WHAT YOU SHOULD DO
Update the lines of data between the one holding "Screen dimensions: 1056x410" and the one holding "click(61, 31)", inclusive, by replacing "Page" with "Title" and leaving everything else as it is. Give only those lines, without the pictures.

DATA IN THIS EXERCISE
--- Begin ---
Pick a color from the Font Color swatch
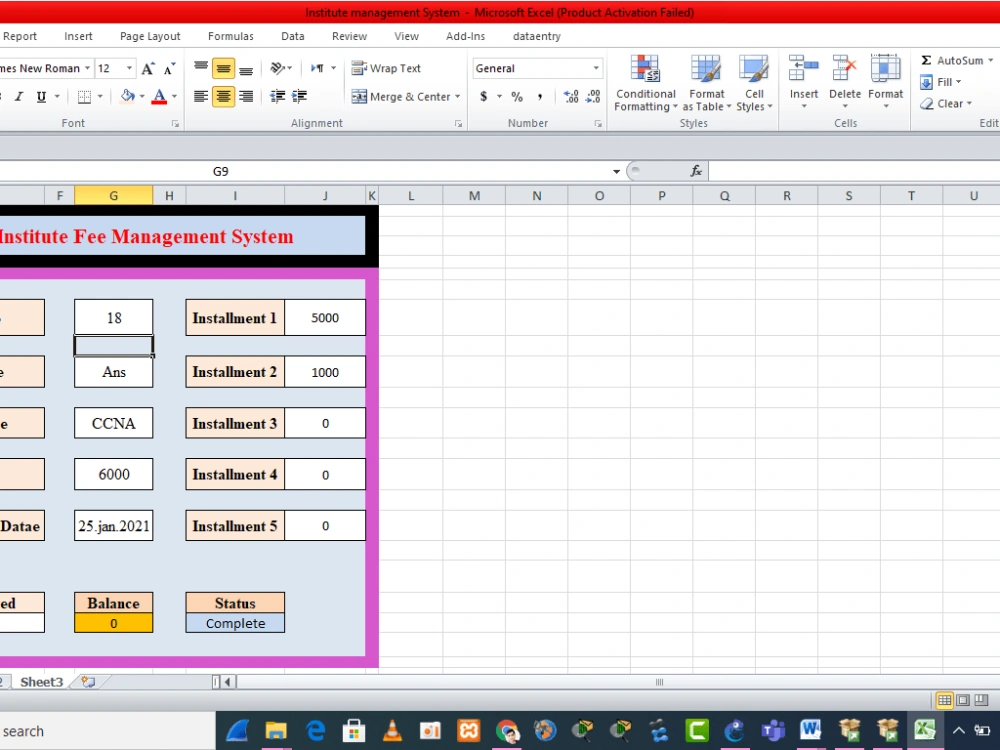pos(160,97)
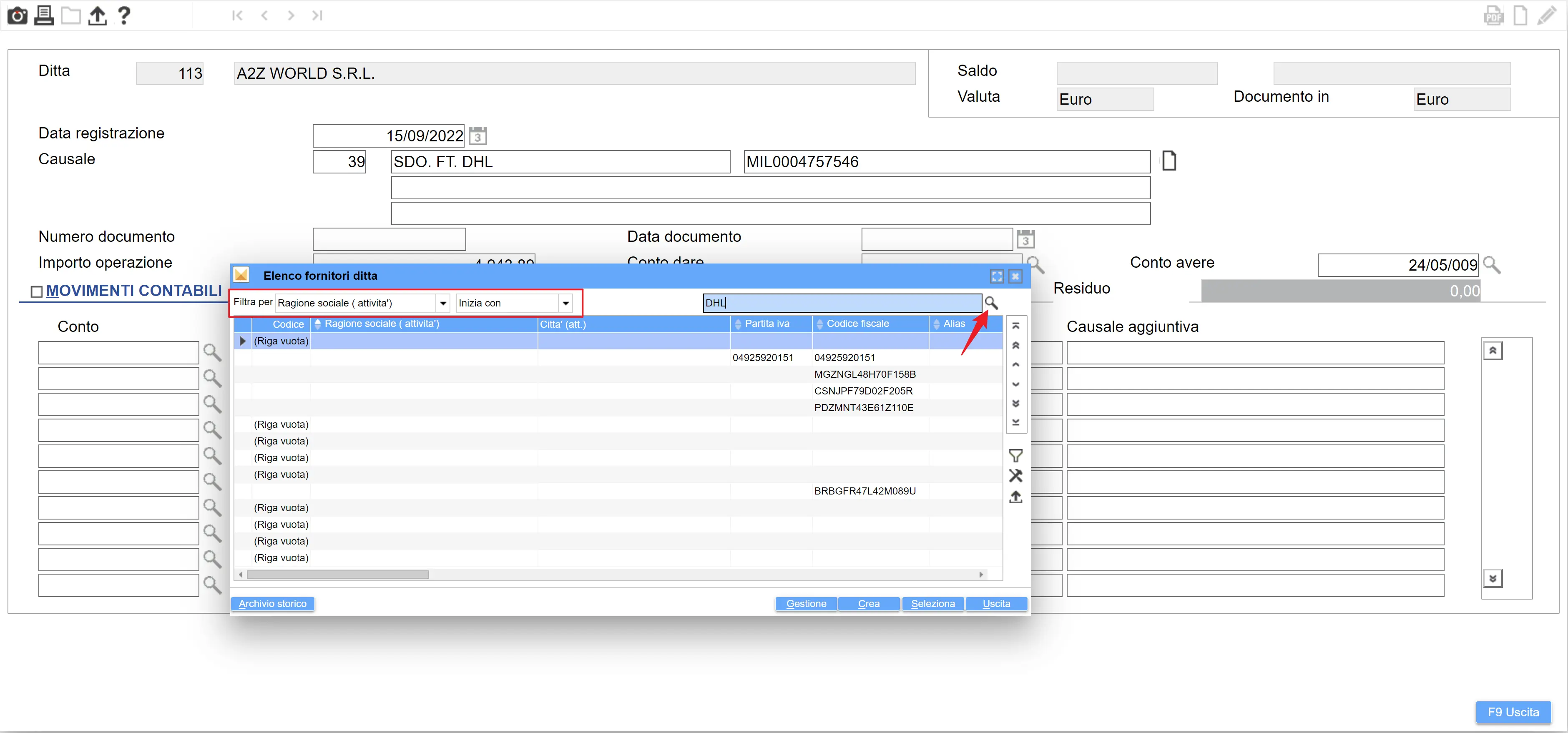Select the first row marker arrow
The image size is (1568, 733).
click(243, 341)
--- End ---
--- Begin ---
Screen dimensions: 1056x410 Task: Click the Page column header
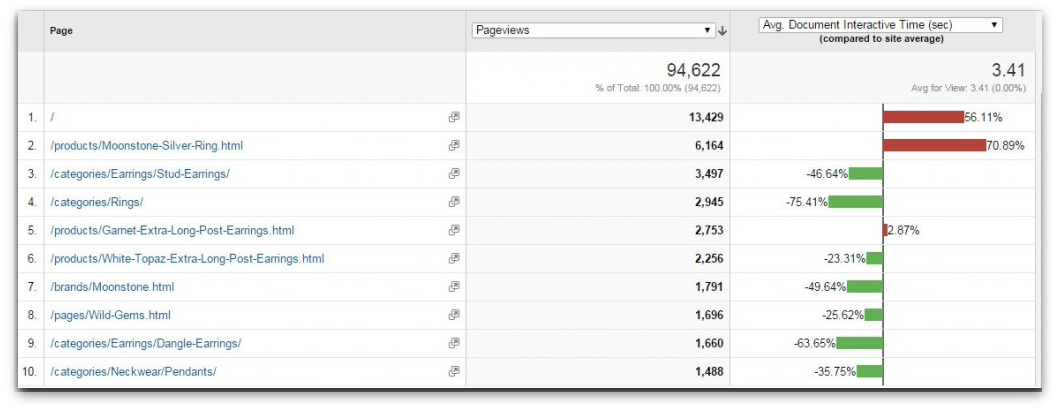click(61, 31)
--- End ---
RESPONSE
Screen dimensions: 1056x410 Task: Click the Title column header
click(61, 31)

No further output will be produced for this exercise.